**Passage to read**
◇ ◇ ◇ ◇ ◇ ◇ ◇

For those who couldn’t attend the League of Women Voters City Council Candidate Forum last Thursday, March 23, at City Hall Auditorium, I am sharing my notes here. The notes are not a direct recording of what was said, but rather a synopsis. I wrote as fast as I could!
Names in boldface type indicate the incumbents. Jesse Daniels is challenging Norris for her seat on Council. At age 35, Daniels is the youngest candidate. Duncan McArthur is running unopposed, but you can write in a candidate you’d rather see in his Council seat. Duke Wortmann is a relocation consultant for Mesa Moving and Storage and is challenging incumbent Marty Chazen. Incumbent Rick Taggart is a former executive with Swiss Army Knife, and did not attend the forum, citing a previous engagement. Taggart is running against C. Lincoln Pierce for an At-Large seat on Council. For folks hoping Grand Junction will someday have a recreation/community center, two incumbents, Duncan McArthur and Phyllis Norris, both said clearly they were NOT in favor of building a public community/recreation center.
All city residents can vote for all city council candidates, regardless of districts.
Question #1: Where do you stand on Measures 2A and 2B on the ballot? [NOTE: Measure 2A is the proposed event center downtown and Measure 2B asks to use funds the City saved to pay back the debt on the Redlands Parkway to pay for road improvements instead.] Do you agree $65 million is a good use of taxes for the proposed events center?
Duke Wortman: Yes, I “absolutely agree,” 2A is a “genius idea” and 2B is “absolutely needed.”
C. Lincoln Pierce: I was concerned about 2A, and am still concerned about parking, but I like it.
Jesse Daniels: Initially I was a “no” on 2A, but “it’s an amazing opportunity,” and a way for town to make money in winter. “I changed my mind on it.”
Martin Chazen: I voted to put 2A on the ballot, but I voted “no” on it (when I voted myself on the local ballot) because its “too risky for my taste.” 2B was “a bitter choice.”
Phyllis Norris – [Was unable to record comments]
Duncan McArthur – [Was unable to record comments]
Question 2: How do you feel about putting a recreation center on the November ballot?
Pierce: “I love the idea” of a recreation center. It should be done for the community in one or two years, but this fall we need to be concerned about the schools.
Daniels: I’m a huge supporter, but it shouldn’t be on the November ballot. We should work within the community to raise funding. The Community cries out for a rec center and desperately needs it. We need economic drivers.
Chazen: We need to be concerned about “voter fatigue” on the November ballot — school issues, public safety tax, lodging tax, a recreation center.
McArthur: “I do not support building a recreation center.”

◇ ◇ ◇ ◇ ◇ ◇ ◇

**Required tasks**
1) From the city council forum notes, list every item that Chazen says could appear on the November ballot.
2) Reproduce word for word the portion of the city council forum notes that begins with the words containing "Daniels: I’m a" and ends with "need economic drivers.".
3) Carry on the notes from the city council candidate forum, starting right after their final sentence.

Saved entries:

◇ ◇ ◇ ◇ ◇ ◇ ◇

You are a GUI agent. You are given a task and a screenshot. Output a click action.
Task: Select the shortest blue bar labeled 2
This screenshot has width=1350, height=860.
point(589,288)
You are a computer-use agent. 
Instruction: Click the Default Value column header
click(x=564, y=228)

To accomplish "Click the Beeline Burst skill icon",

◇ ◇ ◇ ◇ ◇ ◇ ◇

**Task-by-task answers**
1) school issues; public safety tax; lodging tax; a recreation center

2)
Daniels: I’m a huge supporter, but it shouldn’t be on the November ballot. We should work within the community to raise funding. The Community cries out for a rec center and desperately needs it. We need economic drivers.

3)
Norris: “I have questions” about it. “I do not want to go clear across the city to Matchett Park” for a rec center, “I do not support building a rec center.”
Wortmann; “ “I don’t believe in ‘voter fatigue’” and I’m “not afraid to lead” on this issue. I’m thrilled there’s a group putting effort into this. It should be a collaborative effort.
Question 3: It’s been 25 years since the Tabor Amendment passed. If the City votes to “De-Bruce,” are you in favor?
Daniels: Tabor “needs revision.”
Chazen: Tabor limits the size of government. That’s okay, I’m glad to have Tabor.
McArthur: I voted for Tabor in ’92, but “locally, I would support de-Brucing.” We need to let revenues grow with the economy. Tabor has led to infrastructure struggles.
Norris: The City did a Tabor override for the Parkway. We should ask citizens, so I support Tabor.
Wortmann: Tabor was written by an anarchist who is now in jail. Tabor needs to be tweaked.
Pierce: Schools, roads, police, services all need money. We should consider putting de-Brucing to a vote of the community.
Question #4: HB1174 allows the creation of local improvement districts for fiber optic lines in rural areas. Would you support this for our area?
Chazen: “What does ‘rural’ mean?” If areas was to tax themselves to get fiber, they can already do that. It’s the free market solution.
McArthur: We do not qualify as a rural community.
Norris: This doesn’t apply to us — we’re not rural. But we know we need better broadband.
Pierce: This is an “interesting issue.” We turned down a deal and they were right because it was a $70 million expense without a vote. But we need it and our local providers aren’t providing it. We need to think about the future.
Daniels: We wasted three years on talking about whether to do it, and now we’re back to square one. It’s time to start implementing this. We have to re-set the routers three times a night (at our business) just to process credit cards.
Question 5: Do you agree with the open burning laws as they are, or do we need changes?
McArthur: I voted for [the changes to the City’s open burning law]. I was diagnosed with chronic bronchitis, but if I see smoke I just leave the area. But we don’t burn trash any more. But landowners deserve protections.
Norris: Our resolution had nothing to do with air quality. It was a safety issue. It’s illegal to burn garbage in the city.
Wortmann: [Note: Mr. Wortmann is a relocation consultant with Mesa Moving & Storage] “I move 3-5 senior citizens out of the valley every year” [Unclear if he meant this is due to the air quality, but that was the inference.]
Pierce: I’m in favor of [changes]. 20 years ago we never saw haze here. We provide leaf pickup, and use compost.
Daniels: We have free leaf pickup twice a year. It’s a great program. Maybe we should expand it. Sometimes burning has to be done. I was “worried that there was no stronger opposition to burning leaves.” But we can make it better.
Chazen: Take it to compost. The penalties are steep [for violations], but enforcement is a problem.
Question to Jesse Daniels: “You’re pro-marijuana and are concerned with mental health issues. How can you do both when pot increases the rate of suicide?” [Lots of audience laughter in response to this statement.]
A: Cannabis allows for a lot of money to come into the area. All the needs are addressed with cannabis laws. Cannabis is also used to alleviate PTSD and other mental health issues.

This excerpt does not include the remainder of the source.